The task :: Search the entries below for the word "value" and copy each line that has it.

*** Input material ***

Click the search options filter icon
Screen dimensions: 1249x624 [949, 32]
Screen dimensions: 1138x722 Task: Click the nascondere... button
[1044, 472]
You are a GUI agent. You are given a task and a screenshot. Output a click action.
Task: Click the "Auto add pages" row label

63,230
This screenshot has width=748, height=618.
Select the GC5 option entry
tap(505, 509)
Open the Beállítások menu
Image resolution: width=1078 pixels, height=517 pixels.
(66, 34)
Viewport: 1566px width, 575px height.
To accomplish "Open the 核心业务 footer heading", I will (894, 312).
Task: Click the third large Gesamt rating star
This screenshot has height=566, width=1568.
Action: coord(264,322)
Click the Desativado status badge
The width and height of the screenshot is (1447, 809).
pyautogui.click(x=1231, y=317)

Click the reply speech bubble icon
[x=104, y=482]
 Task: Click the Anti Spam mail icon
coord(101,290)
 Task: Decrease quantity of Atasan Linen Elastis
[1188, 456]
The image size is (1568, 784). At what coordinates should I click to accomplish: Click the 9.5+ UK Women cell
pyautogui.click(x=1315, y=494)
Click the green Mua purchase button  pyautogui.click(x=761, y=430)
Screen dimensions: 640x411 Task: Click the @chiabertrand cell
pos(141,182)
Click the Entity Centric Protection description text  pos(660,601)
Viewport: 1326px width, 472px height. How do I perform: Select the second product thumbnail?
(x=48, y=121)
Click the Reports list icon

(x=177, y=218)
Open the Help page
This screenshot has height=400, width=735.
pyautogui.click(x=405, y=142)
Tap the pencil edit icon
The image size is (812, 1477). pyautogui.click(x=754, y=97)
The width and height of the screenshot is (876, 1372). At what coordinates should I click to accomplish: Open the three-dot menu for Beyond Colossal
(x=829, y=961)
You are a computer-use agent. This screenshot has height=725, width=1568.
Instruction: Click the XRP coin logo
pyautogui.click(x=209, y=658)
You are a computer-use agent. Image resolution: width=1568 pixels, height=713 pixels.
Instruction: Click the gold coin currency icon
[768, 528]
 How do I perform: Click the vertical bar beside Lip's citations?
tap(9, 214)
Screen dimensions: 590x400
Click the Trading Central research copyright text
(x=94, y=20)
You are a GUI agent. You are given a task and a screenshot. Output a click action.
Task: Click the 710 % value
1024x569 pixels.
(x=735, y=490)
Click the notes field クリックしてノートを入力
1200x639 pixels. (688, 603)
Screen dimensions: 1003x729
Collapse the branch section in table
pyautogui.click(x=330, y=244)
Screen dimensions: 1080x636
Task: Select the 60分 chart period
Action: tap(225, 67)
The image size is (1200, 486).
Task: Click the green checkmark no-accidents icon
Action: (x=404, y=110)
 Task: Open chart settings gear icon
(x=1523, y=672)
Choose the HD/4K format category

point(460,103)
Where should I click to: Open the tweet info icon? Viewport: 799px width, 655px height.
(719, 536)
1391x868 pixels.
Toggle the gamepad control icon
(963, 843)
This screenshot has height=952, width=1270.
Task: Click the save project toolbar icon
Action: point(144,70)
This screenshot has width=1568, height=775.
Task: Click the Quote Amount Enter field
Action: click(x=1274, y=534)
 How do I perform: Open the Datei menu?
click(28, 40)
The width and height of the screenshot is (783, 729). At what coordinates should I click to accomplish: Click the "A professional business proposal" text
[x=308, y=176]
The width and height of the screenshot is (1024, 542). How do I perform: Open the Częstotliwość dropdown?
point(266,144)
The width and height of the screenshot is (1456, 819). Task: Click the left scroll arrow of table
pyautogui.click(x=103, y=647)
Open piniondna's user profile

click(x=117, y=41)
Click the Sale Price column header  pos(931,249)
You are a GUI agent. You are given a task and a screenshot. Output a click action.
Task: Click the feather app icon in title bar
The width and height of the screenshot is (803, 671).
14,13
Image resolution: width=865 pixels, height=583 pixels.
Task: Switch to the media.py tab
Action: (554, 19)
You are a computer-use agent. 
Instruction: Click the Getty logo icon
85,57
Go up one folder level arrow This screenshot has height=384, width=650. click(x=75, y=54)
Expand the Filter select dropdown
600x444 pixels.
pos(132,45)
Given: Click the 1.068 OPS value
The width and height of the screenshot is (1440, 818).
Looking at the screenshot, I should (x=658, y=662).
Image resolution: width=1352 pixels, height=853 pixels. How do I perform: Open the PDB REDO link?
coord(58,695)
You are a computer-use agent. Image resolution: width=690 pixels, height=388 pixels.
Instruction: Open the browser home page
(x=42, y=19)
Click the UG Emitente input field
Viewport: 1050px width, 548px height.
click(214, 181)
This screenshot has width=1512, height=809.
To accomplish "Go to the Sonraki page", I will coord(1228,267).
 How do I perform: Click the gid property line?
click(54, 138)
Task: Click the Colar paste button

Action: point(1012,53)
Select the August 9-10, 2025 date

*** End of Input material ***

Answer space ::
Task: Click the 710 % value
Given: Click the 1.068 OPS value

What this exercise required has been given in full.